In order to evade currency transaction reporting requirements, Resnick and others at his direction deposited cash accumulated from customers in amounts less than $10,000 into several bank accounts for Healthy Life.  Resnick admitted that he engaged in a pattern of illegal structuring involving more than $100,000 in a 12-month period.

Resnick and Margulis have agreed to the entry of an order to forfeit $280,000, the amount of illicit profits they received from the scheme.  Alexander has agreed to the entry of an order to forfeit $30,000, the amount he was paid for his activities at Healthy Life.         

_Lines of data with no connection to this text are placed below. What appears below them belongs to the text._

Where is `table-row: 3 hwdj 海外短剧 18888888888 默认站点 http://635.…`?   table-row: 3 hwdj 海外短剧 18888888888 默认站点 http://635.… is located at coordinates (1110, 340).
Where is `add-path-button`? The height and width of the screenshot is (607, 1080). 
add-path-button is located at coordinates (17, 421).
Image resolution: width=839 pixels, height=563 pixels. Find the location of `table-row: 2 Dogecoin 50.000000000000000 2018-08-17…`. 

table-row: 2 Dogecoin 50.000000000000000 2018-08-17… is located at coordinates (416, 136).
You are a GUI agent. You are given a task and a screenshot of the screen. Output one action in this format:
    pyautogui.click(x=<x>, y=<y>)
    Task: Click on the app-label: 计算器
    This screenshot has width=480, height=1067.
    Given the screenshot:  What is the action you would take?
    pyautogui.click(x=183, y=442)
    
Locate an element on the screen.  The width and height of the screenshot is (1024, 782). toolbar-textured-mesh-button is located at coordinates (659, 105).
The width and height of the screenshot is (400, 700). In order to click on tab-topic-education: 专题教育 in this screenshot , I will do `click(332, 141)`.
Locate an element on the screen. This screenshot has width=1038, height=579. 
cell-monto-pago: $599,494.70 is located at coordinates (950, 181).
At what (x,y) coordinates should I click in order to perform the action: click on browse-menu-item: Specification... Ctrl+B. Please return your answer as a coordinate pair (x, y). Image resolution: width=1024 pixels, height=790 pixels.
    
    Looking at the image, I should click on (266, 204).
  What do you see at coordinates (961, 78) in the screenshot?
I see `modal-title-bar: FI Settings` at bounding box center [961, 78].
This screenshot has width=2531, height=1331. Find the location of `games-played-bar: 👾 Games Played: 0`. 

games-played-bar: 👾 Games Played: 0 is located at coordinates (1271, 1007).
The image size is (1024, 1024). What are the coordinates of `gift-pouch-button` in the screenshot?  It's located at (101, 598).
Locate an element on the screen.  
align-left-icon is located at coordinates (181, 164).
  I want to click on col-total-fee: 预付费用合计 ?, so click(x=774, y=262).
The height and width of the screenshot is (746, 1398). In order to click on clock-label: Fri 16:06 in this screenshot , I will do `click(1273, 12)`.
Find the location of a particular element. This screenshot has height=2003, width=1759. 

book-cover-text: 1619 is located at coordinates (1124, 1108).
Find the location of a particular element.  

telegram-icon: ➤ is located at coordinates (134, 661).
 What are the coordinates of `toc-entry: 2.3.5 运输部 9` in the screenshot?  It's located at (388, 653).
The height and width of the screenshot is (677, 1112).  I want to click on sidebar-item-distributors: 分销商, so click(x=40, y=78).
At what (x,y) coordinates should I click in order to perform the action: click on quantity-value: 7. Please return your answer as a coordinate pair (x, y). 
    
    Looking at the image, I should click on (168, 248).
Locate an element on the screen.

Resnick and Margulis face a maximum sentence of 20 year in prison for the drug conspiracy.  Margulis faces a maximum sentence of 10 years in prison for money laundering; and Resnick faces a maximum sentence of 10 years in prison for structuring currency deposits.  Alexander and the government have agreed that if the Court accepts his plea agreement, Alexander will be sentenced to between 36 and 72 months in prison.  Chief U.S. District Judge Catherine C. Blake has scheduled sentencing for Margulis and Resnick for March 18, 2016 at 10:30 a.m. and noon, respectively, and sentencing for Alexander on March 25, 2016 at 10:30 a.m.

Gerald Wiseberg, a/k/a Gerry Wiseberg and Jerry Wiseberg, age 82, of Boca Raton, Florida pleaded guilty on October 15, 2015 to his participation in the conspiracy and is scheduled to be sentenced on March 7, 2016 at 9:15 a.m.

United States Attorney Rod J. Rosenstein commended DEA, IRS-CI, Baltimore County Police Department and Baltimore County State’s Attorneys’ Office for their work in the investigation. Mr. Rosenstein thanked Assistant U.S. Attorneys Jason D. Medinger and Peter J. Martinez, who are prosecuting this Organized Crime Drug Enforcement Task Force case.